Brief:
The entries are to be duplicated exactly, with nothing left out.

[Stored records]

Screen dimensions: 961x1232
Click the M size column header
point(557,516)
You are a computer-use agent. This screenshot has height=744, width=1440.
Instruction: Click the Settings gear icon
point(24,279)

Answer space:
Screen dimensions: 961x1232
Click the M size column header
point(557,516)
You are a computer-use agent. This screenshot has height=744, width=1440.
Instruction: Click the Settings gear icon
point(24,279)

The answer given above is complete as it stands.